Given data>
- - - - - - -
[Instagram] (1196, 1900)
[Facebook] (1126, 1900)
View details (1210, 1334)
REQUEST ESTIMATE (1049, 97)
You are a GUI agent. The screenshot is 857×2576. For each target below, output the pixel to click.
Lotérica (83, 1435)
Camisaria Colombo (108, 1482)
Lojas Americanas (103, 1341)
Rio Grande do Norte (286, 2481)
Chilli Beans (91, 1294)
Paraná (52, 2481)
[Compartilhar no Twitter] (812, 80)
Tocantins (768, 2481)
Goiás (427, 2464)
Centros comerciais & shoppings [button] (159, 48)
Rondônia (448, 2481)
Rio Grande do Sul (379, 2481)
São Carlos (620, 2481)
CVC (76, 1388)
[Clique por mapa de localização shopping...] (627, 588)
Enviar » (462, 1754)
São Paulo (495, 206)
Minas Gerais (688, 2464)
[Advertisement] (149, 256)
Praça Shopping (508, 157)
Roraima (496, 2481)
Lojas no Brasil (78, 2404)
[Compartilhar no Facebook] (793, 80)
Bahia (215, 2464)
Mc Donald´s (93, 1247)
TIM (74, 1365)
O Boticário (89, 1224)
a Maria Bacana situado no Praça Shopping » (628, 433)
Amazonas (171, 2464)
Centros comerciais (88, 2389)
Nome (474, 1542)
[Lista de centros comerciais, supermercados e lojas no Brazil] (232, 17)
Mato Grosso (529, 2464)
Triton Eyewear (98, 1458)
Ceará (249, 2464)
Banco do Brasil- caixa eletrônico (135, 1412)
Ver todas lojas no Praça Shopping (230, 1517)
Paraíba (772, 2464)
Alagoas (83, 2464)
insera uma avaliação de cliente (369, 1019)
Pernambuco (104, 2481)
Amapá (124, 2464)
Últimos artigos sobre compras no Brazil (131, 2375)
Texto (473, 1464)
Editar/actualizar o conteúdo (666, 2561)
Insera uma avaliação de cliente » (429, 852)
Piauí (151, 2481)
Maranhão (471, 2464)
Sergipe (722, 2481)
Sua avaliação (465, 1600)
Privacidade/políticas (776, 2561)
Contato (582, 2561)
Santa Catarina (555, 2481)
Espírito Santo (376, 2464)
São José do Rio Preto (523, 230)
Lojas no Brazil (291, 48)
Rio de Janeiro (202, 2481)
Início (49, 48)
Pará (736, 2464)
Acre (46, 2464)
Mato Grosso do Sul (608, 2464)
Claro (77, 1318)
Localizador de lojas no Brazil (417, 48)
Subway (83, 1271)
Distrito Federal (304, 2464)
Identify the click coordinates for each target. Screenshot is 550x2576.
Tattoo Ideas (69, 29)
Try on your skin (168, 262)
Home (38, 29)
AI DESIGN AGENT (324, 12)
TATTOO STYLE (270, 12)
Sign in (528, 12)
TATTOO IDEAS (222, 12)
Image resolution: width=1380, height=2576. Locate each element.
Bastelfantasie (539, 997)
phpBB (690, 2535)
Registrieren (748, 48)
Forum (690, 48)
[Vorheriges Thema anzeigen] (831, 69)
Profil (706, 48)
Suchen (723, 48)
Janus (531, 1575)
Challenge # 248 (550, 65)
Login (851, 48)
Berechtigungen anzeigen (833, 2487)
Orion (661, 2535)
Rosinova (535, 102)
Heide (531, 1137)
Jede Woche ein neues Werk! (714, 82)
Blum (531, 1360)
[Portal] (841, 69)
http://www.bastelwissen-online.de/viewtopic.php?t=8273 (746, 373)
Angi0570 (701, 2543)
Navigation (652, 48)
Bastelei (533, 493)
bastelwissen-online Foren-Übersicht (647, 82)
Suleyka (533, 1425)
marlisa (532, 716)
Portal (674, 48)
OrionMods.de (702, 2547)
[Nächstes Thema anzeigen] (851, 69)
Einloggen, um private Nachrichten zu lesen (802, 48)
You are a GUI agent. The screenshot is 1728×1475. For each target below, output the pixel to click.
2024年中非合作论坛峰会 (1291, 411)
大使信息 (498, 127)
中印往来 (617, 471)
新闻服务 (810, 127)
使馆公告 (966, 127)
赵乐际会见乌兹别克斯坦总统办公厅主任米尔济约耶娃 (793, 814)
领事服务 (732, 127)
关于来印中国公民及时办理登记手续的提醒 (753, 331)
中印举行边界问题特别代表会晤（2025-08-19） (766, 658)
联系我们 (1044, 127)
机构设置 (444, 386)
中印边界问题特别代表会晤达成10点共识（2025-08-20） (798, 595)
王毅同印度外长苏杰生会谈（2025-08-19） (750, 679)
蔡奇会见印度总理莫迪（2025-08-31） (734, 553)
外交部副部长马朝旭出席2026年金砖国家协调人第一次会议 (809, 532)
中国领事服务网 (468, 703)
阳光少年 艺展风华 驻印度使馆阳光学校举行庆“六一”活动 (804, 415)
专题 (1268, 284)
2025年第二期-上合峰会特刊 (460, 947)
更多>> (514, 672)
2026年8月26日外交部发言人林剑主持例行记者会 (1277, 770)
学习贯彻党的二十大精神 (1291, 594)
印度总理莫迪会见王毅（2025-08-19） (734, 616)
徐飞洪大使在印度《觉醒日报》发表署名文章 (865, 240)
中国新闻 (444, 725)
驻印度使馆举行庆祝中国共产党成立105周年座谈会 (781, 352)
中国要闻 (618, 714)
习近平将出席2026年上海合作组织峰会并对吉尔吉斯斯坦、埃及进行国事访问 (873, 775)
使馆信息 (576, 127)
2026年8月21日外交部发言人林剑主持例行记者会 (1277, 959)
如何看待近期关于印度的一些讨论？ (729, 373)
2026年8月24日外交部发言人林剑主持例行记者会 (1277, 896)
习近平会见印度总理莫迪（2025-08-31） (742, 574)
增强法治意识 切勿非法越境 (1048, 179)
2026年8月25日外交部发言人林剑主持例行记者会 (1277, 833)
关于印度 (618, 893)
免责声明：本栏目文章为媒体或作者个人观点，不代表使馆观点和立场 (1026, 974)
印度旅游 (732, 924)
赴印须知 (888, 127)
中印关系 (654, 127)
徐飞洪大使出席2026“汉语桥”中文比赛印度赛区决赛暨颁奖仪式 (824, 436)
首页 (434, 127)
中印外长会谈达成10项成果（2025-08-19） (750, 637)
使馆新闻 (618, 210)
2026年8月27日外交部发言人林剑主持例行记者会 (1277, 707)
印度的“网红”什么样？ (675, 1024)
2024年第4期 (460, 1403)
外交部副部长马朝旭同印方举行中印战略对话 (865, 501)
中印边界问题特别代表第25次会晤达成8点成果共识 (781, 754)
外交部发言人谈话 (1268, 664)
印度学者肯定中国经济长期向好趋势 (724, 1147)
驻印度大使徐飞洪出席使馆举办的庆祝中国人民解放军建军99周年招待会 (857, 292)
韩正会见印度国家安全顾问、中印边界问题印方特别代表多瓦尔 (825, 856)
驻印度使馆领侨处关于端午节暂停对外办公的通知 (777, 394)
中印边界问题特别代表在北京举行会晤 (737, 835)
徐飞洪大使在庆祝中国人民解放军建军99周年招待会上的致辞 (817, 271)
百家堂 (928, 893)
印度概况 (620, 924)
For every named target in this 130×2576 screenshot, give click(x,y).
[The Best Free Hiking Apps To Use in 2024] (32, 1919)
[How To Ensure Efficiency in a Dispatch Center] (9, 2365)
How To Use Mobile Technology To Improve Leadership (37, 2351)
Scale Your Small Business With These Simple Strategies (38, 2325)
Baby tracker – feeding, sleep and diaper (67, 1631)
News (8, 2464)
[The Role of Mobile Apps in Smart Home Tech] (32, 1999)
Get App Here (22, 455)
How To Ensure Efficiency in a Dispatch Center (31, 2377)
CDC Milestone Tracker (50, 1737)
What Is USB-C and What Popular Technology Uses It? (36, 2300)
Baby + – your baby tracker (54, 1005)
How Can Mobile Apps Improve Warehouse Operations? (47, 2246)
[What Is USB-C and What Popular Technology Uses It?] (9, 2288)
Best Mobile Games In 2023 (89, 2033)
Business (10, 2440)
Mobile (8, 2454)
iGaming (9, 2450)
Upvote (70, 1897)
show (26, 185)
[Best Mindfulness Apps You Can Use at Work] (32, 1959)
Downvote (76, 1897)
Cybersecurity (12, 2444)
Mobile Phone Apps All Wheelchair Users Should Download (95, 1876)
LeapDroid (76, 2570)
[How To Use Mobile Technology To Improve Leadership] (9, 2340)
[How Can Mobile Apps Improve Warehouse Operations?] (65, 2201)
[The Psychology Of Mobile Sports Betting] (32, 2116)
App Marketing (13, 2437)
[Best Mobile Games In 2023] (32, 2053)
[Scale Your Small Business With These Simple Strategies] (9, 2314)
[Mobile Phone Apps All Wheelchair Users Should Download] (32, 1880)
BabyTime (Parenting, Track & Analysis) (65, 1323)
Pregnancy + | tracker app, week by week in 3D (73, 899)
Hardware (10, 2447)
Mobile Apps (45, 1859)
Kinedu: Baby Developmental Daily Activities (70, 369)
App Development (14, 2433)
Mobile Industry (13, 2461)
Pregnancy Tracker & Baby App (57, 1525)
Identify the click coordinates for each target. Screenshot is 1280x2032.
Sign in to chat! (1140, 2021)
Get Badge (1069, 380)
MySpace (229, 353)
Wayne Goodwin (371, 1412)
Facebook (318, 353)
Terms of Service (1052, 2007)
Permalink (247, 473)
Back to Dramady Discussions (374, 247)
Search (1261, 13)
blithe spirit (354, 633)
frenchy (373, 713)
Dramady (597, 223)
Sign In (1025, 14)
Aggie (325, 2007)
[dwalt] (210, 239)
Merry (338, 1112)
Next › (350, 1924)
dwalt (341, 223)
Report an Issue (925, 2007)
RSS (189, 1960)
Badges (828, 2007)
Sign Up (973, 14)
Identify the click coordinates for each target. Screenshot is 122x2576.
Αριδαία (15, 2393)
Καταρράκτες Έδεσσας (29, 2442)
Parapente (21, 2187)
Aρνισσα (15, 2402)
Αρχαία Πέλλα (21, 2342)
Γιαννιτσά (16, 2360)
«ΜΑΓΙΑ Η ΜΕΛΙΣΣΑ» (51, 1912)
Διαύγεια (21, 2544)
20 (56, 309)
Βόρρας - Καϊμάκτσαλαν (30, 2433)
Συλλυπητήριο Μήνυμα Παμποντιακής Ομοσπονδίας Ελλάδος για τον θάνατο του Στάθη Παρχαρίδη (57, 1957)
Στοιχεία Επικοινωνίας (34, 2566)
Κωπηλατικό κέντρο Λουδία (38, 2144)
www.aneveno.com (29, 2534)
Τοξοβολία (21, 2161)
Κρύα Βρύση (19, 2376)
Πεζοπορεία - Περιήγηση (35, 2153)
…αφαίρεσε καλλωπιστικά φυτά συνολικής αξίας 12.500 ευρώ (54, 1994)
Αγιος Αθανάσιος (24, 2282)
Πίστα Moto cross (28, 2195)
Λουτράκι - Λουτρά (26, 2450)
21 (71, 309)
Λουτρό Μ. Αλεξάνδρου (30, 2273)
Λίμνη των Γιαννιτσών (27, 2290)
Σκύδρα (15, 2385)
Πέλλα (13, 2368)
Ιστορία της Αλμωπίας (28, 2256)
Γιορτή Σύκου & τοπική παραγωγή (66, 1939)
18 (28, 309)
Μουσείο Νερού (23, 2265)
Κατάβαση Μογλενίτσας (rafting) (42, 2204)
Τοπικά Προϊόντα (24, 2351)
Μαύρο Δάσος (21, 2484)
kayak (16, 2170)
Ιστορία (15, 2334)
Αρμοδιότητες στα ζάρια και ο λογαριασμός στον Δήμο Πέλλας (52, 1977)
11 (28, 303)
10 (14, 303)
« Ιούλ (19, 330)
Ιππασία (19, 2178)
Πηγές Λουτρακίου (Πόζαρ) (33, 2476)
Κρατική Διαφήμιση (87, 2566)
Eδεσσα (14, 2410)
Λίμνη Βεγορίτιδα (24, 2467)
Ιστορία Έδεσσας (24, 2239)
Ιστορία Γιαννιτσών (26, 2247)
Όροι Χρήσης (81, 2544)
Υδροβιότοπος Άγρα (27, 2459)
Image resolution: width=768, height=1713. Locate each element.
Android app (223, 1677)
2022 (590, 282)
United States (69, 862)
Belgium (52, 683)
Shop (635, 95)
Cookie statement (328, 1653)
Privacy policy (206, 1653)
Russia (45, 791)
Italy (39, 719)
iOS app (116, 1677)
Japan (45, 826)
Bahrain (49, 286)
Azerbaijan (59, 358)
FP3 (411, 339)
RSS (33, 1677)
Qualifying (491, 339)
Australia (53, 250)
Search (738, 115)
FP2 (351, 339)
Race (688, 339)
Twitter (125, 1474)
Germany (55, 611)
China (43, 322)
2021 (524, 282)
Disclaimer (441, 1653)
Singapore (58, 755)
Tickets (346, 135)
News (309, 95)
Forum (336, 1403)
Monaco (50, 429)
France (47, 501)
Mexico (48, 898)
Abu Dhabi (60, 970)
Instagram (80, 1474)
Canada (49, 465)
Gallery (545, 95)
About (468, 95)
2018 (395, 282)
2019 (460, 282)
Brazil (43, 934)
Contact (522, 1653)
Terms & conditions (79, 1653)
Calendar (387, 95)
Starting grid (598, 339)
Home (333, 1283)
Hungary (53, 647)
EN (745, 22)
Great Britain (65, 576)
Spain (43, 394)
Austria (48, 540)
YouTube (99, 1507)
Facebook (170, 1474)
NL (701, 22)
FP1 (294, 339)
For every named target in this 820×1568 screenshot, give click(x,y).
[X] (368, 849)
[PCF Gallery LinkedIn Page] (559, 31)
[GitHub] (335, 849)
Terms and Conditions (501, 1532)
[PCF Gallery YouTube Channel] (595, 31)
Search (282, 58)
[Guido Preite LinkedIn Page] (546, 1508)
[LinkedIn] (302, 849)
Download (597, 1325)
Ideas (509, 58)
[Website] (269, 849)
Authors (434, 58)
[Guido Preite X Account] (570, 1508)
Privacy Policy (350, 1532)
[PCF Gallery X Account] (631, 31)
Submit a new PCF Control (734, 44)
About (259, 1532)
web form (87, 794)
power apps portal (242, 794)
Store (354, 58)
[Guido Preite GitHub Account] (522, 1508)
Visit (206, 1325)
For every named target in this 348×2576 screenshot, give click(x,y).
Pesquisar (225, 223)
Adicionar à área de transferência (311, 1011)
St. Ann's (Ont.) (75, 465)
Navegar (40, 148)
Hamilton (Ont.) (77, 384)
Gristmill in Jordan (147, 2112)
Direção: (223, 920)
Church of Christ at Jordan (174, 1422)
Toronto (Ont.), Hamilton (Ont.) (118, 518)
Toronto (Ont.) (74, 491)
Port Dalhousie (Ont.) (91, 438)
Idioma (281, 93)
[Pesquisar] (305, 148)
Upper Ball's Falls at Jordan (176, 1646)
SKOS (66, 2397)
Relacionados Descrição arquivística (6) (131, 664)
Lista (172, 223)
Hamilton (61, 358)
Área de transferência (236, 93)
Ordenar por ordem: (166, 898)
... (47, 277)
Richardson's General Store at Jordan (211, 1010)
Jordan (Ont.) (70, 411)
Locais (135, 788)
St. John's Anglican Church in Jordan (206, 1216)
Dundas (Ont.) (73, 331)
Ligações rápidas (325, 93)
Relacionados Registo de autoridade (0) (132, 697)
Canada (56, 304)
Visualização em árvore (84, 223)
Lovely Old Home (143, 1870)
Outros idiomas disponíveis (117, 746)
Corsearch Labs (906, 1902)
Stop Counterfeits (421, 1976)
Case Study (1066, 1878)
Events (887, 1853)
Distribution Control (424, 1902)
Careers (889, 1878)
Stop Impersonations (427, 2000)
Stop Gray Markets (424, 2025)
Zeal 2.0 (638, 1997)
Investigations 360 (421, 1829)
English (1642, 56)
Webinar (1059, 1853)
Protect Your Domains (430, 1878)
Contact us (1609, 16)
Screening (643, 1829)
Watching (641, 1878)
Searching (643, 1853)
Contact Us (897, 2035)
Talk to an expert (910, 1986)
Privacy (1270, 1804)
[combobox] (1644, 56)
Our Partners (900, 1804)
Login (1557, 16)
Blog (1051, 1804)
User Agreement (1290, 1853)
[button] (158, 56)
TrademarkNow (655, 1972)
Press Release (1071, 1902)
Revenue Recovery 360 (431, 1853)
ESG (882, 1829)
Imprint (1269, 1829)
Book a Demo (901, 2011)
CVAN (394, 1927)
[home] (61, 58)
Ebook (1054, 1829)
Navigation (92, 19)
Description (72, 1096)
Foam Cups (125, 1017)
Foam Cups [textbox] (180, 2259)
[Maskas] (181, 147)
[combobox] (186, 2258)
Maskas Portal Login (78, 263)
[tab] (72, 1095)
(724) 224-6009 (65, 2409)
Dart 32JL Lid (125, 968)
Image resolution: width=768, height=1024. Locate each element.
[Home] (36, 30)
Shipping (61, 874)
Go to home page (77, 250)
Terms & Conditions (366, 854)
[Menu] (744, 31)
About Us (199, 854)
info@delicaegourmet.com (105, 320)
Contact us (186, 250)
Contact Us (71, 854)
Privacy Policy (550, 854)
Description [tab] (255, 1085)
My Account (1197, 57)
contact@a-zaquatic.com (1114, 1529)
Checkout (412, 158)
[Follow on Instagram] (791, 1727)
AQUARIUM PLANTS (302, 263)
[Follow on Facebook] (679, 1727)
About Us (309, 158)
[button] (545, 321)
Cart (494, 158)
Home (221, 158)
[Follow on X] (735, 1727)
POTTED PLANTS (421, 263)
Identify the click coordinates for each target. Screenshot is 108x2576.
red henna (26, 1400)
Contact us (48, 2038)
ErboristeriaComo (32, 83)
- - - - - - -
The problem> The line with "Privacy Policy (550, 854)", the last line of the data above, and every line between them should be duplicated exactly, with nothing else.

Reply>
Privacy Policy (550, 854)
Description [tab] (255, 1085)
My Account (1197, 57)
contact@a-zaquatic.com (1114, 1529)
Checkout (412, 158)
[Follow on Instagram] (791, 1727)
AQUARIUM PLANTS (302, 263)
[Follow on Facebook] (679, 1727)
About Us (309, 158)
[button] (545, 321)
Cart (494, 158)
Home (221, 158)
[Follow on X] (735, 1727)
POTTED PLANTS (421, 263)
Identify the click coordinates for each target. Screenshot is 108x2576.
red henna (26, 1400)
Contact us (48, 2038)
ErboristeriaComo (32, 83)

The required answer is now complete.